LIABILITIES: As defined in Section 6(a) hereof.
LIQUIDATED DAMAGES: As defined in Section 5(d) hereof.
NASD: The National Association of Securities Dealers, Inc.
OFFERING MEMORANDUM: The Offering Memorandum of the Company dated October 29, 2002 pursuant to which the Shares are offered and sold.
PARTICIPANTS: As defined in the preamble.
PERSON: An individual, partnership, corporation, trust, unincorporated organization, government or agency or political subdivision thereof, or any other legal entity.
PROCEEDING: An action, claim, suit or proceeding (including without limitation, an investigation or partial proceeding, such as a deposition), whether commenced or, to the knowledge of the Person subject thereto, threatened.
PROSPECTUS: The prospectus included in any Registration Statement, including any preliminary prospectus, and all other amendments and supplements to any such prospectus, including post-effective amendments, and all material incorporated by reference or deemed to be incorporated by reference, if any, in such prospectus.
PURCHASER INDEMNITEE: As defined in Section 6(a) hereof.
PURCHASE/PLACEMENT AGREEMENT: As defined in the preamble.
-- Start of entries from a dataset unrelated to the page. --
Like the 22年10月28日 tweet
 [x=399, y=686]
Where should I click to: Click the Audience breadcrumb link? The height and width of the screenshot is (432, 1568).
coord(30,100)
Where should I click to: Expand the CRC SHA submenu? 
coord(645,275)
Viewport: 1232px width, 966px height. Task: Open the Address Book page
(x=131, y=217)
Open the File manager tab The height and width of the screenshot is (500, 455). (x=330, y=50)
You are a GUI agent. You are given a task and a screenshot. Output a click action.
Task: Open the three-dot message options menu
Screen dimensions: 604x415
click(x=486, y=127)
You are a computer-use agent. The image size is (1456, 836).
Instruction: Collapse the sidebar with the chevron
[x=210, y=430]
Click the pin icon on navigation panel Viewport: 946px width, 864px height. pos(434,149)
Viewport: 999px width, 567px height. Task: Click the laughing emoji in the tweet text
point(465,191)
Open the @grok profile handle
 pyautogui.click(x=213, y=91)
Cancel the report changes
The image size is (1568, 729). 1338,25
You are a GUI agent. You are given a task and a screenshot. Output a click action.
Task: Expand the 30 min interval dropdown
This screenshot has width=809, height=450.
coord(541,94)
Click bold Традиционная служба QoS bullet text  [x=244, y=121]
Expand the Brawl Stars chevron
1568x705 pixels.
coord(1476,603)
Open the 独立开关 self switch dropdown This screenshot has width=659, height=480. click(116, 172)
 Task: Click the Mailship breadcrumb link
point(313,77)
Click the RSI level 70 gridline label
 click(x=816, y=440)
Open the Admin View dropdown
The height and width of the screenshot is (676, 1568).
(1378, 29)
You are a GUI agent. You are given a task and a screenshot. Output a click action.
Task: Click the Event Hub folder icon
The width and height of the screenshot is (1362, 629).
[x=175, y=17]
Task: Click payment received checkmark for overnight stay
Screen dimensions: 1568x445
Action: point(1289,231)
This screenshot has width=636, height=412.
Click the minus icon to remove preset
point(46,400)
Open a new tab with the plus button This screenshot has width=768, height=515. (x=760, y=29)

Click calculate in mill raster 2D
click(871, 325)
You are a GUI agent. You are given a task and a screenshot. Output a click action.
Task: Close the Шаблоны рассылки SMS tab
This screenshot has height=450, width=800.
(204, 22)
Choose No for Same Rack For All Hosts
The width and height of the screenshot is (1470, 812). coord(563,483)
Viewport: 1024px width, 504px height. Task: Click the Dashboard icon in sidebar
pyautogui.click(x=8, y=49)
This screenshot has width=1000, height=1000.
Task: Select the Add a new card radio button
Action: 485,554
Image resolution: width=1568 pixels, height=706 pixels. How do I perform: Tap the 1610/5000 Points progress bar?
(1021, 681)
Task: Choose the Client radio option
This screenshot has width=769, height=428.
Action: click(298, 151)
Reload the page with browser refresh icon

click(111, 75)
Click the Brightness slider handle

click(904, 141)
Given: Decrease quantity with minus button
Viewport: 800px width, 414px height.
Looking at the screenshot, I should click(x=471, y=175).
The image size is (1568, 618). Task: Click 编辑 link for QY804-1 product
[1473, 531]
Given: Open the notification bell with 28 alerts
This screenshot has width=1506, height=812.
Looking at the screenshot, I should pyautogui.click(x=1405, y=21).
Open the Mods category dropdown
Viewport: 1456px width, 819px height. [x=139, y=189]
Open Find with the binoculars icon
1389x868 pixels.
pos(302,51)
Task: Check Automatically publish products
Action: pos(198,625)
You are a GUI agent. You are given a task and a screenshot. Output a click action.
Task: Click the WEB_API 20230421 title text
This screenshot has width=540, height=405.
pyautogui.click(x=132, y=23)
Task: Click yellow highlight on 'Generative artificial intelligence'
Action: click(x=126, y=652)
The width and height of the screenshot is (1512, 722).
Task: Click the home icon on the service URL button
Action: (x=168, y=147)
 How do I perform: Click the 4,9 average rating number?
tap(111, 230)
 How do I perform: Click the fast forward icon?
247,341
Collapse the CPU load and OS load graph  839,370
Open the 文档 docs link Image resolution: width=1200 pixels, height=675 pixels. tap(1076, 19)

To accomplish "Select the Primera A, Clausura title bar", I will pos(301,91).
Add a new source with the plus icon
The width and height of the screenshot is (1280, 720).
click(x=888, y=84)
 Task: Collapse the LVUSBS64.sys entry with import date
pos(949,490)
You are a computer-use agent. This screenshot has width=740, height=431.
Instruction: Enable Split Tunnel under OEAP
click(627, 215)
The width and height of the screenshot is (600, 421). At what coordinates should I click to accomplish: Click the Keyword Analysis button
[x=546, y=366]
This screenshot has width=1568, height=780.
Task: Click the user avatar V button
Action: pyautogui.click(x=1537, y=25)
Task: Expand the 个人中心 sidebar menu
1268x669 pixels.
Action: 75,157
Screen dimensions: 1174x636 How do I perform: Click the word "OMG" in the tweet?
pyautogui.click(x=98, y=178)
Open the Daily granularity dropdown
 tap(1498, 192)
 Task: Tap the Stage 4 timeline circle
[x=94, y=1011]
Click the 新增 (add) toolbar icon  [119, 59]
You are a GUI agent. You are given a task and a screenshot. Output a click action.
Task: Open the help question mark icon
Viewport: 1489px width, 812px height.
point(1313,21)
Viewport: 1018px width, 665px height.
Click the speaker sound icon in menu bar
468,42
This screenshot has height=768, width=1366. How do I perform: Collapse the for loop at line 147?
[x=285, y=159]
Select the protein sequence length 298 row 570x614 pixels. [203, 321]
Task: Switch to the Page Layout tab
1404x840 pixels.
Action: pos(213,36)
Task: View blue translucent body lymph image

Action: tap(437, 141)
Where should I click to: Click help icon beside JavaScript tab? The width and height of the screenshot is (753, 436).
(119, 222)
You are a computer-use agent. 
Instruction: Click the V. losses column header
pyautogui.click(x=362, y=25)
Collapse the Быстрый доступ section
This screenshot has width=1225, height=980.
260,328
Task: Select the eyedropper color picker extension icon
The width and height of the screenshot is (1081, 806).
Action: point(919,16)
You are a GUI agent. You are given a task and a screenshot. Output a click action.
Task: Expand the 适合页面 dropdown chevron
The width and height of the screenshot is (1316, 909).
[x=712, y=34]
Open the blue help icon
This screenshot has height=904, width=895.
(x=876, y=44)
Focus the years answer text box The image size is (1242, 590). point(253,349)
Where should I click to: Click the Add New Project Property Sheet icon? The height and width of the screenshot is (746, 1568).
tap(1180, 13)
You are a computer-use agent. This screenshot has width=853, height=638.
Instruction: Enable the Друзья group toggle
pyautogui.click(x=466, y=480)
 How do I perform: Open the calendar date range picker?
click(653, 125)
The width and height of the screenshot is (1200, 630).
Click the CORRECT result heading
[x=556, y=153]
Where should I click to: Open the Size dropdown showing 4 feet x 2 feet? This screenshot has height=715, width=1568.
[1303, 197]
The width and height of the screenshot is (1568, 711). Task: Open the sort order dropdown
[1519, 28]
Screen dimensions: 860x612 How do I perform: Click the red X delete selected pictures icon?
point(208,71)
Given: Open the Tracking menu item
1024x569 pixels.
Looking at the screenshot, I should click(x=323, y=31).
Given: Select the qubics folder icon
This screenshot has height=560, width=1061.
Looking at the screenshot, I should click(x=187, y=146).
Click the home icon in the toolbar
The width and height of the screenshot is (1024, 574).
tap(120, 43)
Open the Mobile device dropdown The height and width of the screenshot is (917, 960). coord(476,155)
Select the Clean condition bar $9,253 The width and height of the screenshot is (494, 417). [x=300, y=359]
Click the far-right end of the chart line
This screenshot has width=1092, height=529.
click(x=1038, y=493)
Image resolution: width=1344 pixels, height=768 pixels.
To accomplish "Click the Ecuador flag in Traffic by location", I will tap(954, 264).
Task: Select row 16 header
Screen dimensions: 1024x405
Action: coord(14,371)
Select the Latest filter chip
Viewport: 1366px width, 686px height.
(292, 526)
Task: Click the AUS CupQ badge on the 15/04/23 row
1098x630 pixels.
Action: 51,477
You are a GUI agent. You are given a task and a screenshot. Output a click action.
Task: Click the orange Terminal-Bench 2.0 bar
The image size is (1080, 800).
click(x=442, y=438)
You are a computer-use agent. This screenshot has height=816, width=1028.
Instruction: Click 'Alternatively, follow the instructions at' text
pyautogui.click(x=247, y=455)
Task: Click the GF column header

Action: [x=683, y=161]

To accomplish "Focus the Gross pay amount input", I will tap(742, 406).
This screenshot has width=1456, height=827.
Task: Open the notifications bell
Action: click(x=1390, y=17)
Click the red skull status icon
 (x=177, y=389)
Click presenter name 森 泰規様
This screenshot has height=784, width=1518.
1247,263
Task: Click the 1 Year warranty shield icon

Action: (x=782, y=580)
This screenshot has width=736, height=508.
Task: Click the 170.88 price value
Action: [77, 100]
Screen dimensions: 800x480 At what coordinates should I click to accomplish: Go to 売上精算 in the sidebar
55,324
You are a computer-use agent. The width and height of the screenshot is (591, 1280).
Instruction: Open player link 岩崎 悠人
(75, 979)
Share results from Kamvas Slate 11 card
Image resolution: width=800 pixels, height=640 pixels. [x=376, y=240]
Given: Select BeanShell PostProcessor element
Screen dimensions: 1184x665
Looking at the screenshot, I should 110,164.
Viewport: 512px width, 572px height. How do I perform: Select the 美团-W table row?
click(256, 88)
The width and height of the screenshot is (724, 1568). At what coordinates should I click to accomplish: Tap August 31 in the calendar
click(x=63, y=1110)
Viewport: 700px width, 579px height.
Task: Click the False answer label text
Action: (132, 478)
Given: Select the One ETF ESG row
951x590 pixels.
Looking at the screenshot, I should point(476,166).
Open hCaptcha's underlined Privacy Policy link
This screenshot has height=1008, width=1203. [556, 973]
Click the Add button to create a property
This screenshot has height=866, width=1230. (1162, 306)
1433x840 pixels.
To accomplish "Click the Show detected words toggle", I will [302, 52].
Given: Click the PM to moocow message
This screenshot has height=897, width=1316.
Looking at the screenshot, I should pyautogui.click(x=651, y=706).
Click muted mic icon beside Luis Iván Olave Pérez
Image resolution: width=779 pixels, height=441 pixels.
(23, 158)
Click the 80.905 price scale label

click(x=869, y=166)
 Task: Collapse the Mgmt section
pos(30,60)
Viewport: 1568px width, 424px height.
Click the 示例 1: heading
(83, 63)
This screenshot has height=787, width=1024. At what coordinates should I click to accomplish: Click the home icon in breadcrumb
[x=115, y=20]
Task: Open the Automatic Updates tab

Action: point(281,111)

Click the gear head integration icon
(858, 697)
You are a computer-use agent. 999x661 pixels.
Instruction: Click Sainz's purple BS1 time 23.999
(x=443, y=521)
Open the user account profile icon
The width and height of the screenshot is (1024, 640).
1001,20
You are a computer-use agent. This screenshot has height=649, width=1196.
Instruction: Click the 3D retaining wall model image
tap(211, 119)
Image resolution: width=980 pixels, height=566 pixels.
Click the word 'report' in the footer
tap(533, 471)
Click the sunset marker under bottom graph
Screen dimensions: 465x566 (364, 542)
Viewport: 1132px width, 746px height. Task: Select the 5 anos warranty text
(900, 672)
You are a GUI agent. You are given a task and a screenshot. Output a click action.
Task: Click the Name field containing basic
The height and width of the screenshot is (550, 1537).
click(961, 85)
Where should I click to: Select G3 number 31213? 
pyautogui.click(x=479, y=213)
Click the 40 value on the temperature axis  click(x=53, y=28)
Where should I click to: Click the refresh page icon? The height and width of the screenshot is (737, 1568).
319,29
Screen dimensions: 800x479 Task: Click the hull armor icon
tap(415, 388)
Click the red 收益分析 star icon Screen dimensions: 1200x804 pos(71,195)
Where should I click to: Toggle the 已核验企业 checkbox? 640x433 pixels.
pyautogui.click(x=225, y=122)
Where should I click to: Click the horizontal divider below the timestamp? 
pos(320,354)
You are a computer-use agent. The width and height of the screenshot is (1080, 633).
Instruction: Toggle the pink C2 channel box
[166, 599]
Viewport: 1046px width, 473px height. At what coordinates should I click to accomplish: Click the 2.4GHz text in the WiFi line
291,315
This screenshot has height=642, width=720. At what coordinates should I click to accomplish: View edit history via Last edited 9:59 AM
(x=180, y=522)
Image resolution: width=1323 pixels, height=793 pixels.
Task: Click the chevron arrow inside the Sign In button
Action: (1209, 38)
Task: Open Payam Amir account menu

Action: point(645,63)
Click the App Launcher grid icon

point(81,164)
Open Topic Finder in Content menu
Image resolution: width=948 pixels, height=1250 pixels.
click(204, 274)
REGISTRABLE SHARES: The Rule 144A Shares, the Accredited Investor Shares and the Regulation S Shares, upon original issuance thereof and at all times subsequent thereto, including upon the transfer thereof by the original Holder or any subsequent Holder and any shares or other securities issued in respect of such Shares by reason of or in connection with any exchange for or replacement of such Shares or any stock dividend, stock distribution, stock split, purchase in any rights offering or in connection with any combination of shares, recapitalization, merger or consolidation, or any other equity securities issued pursuant to any other pro rata distribution with respect to the Common Stock, until, in the case of any such Rule 144A Share, Accredited Investor Share or Regulation S Share, the earliest to occur of (i) the date on which it has been registered effectively pursuant to the Securities Act and disposed of in accordance with the Registration Statement relating to it, (ii) the date on which either it is distributed to the public pursuant to Rule 144 or is saleable pursuant to Rule 144(k) promulgated by the Commission pursuant to the Securities Act or (iii) the date on which it is sold to the Company.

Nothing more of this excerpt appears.